Von der Leyen warnt vor Fake News und Desinformation



Kommissionspräsidentin von der Leyen warnt vor Desinformation und unseriösen Produktangeboten in Zeiten der Corona-Pandemie.

 

„Es gibt enorm viele Fake News zum Coronavirus, nicht nur, aber vor allem online“, sagt sie in einer Videobotschaft. „Wenn Meinungen manipuliert sind, ist das immer Grund zur Sorge, aber hier geht es um Gesundheit.“ Es ärgere sie, wenn auf dem Rücken verunsicherter Menschen Profite gemacht werden, unterstrich von der Leyen. So werde Seife, die angeblich Corona-Keime abtötet, zu unverschämten Preisen verkauft. Die Europäische Kommission arbeitet in der Sache intensiv mit großen sozialen Plattformen zusammen.
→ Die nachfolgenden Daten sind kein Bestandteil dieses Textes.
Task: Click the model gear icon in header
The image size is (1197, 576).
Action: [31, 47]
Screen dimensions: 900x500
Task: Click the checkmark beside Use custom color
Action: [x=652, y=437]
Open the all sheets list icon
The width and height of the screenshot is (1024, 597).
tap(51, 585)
Sie haben bereits Maßnahmen ergriffen, um gefährliche Inhalte und irreführende Werbung zu löschen und vertrauenswürdige Inhalte zu verlinken. „Aber es muss noch mehr getan werden“, unterstreicht von der Leyen. Soziale Medien müssten ihre Daten mit Faktencheckern und Wissenschaftlern teilen und könnten so helfen, gefährliche Inhalte besser frühzeitig aufzuklären. Die Kommission will Nutzerinnen und Nutzer überdies helfen, verdächtige Fakten selbst zu checken. Sie hat eine Website eingerichtet, auf der Falschmeldungen zur Coronakrise richtiggestellt werde.